Una iniciativa impulsada por una política holandesa de enviar prostitutas junto a las misiones militares en el exterior para evitar que los soldados recurran a la violación de mujeres locales, está destinada a levantar polvareda.
Annemarie Jorristma, alcaldesa de la localidad de Almere, asegura que "el Ejército debe considerar formas de que sus soldados encuentran vías para desahogarse".
En verdad, la idea no es nueva. Iniciativas para que la satisfacción del los instintos sexuales de las tropas estacionadas no causen problemas siempre han existido -aunque no se lo admita públicamente- más no sea para evitar la propagación de enfermedades venéreas.

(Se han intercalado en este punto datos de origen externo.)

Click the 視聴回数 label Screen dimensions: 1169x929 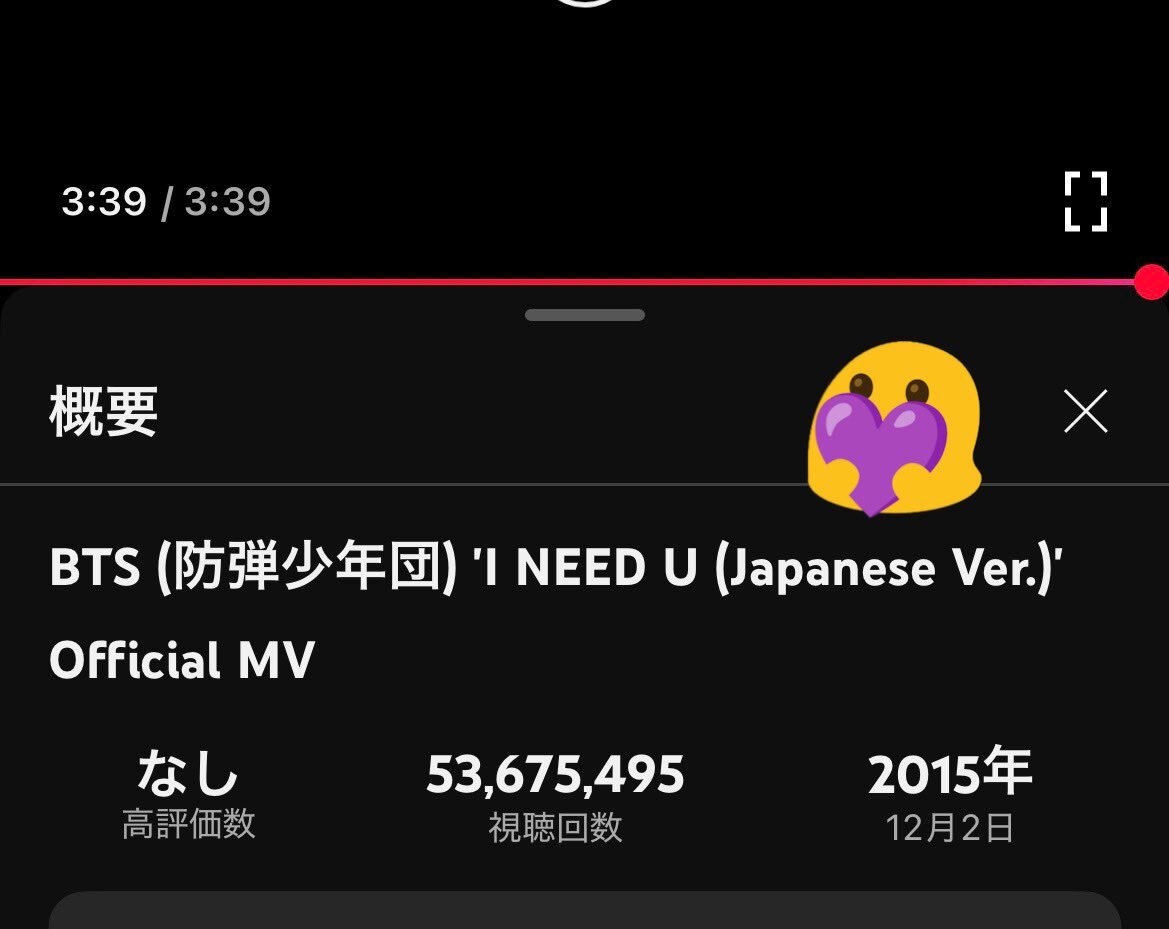pos(555,828)
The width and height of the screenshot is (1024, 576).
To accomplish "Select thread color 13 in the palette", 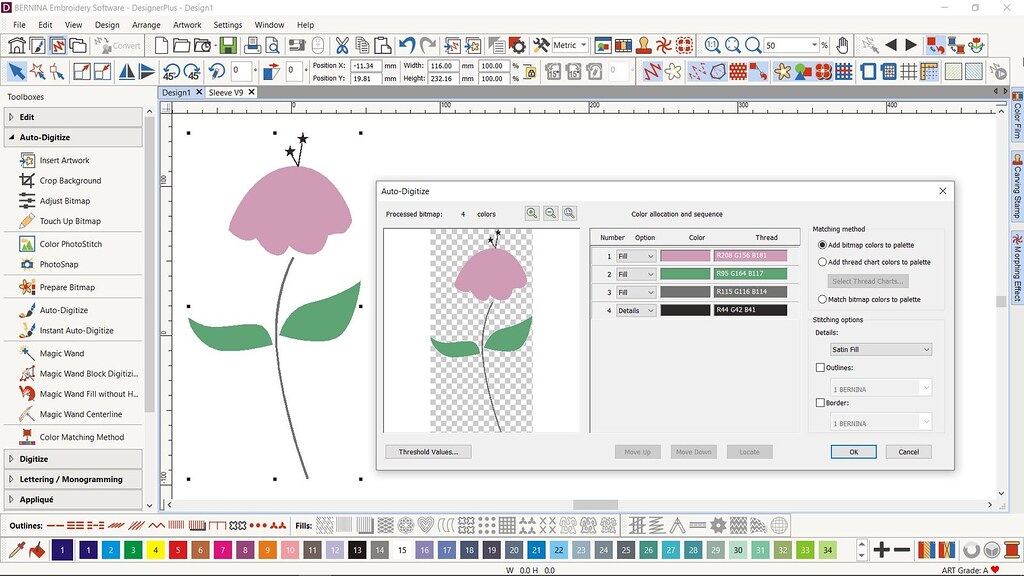I will pos(356,550).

Incluso en el plano literario, el escritor Mario Vargas Llosa ya había hecho de esta idea el centro de su novela "Pantaleón y las visitadoras", en la cual el comando militar peruano organizaba un escuadrón de trabajadoras sexuales para detener una ola de violaciones protagonizada por los soldados en destacamentos alejados de los centros urbanos.
También es una dato de la realidad el que allí donde hay concentraciones militares importantes florecen los burdeles y los casos de abuso.
Sólo para mencionar dos incidentes recientes, basta con recordar las violaciones que terminaron por provocar el traslado de bases militares norteamericanas en Japón o los abusos a mujeres y niñas adjudicados a soldados uruguayos destacados en Congo.
¿Es razonable apostar a la abstinencia? ¿Qué alternativas se te ocurren?